Configuring App Services
This section guides you through the essential configuration options for your Microsoft App Services. Proper configuration is key to ensuring optimal performance, security, and scalability of your applications.
1. General Settings
These settings control the fundamental behavior and identity of your App Service.
A unique name for your App Service. This name will be part of its default URL (e.g., your-app-name.azurewebsites.net).
Select the programming language and version for your application (e.g., .NET, Node.js, Python, Java, PHP). Ensure compatibility with your application's dependencies.
Supported Runtimes:
- .NET (Core 3.1, 5.0, 6.0, 7.0)
- Node.js (14.x, 16.x, 18.x)
- Python (3.7, 3.8, 3.9, 3.10)
- Java (8, 11, 17)
- PHP (7.4, 8.0, 8.1)
- Docker Container
Choose between Windows or Linux. Linux is generally recommended for most modern web applications for cost-effectiveness and flexibility.
2. Deployment Slots
Deployment slots allow you to manage multiple deployment environments for your App Service, enabling staged rollouts and easy rollbacks.

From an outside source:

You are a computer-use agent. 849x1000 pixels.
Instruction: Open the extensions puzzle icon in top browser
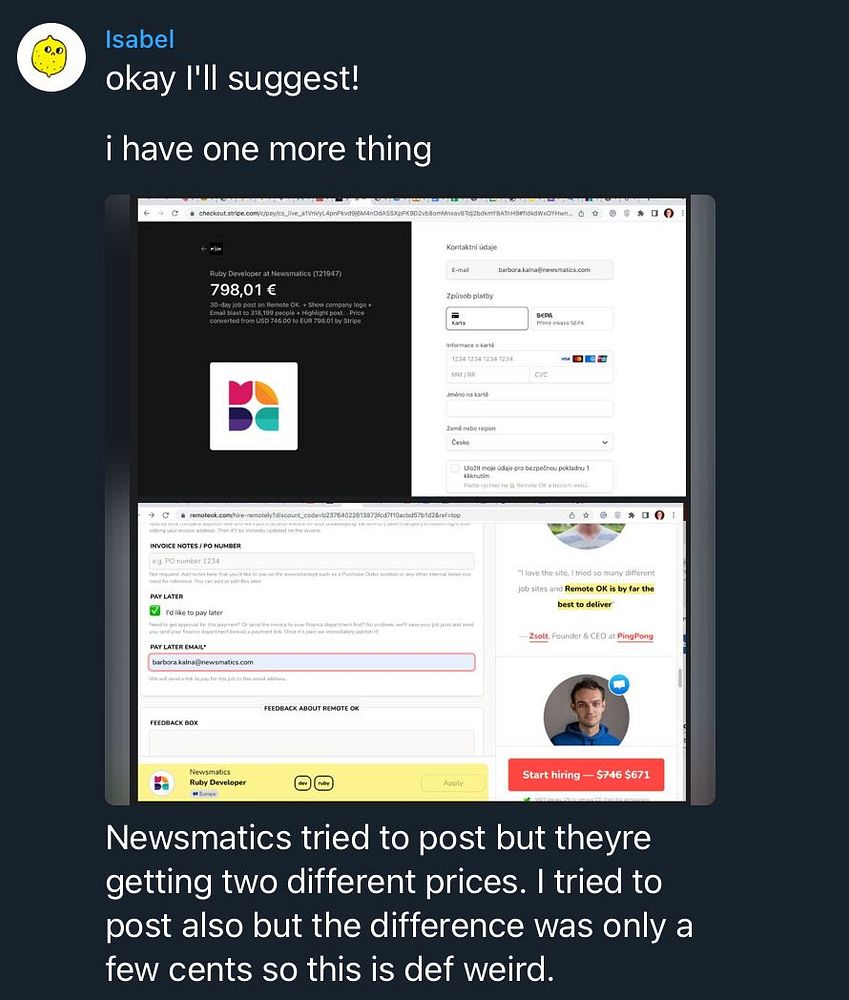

Each App Service can have multiple deployment slots. You can configure a staging slot to test new versions of your application before swapping them into the production slot.
- Staging Slot: Use this slot for testing and pre-production validation.
- Production Slot: Your live, publicly accessible application environment.
You can configure auto-swap to automatically deploy changes from a staging slot to production after successful validation.
# Example CLI command to create a deployment slot
az webapp deployment slot create --name <app-name> --resource-group <resource-group-name> --slot staging
3. Networking Configuration
Control how your App Service connects to other services and how it is accessed from the internet.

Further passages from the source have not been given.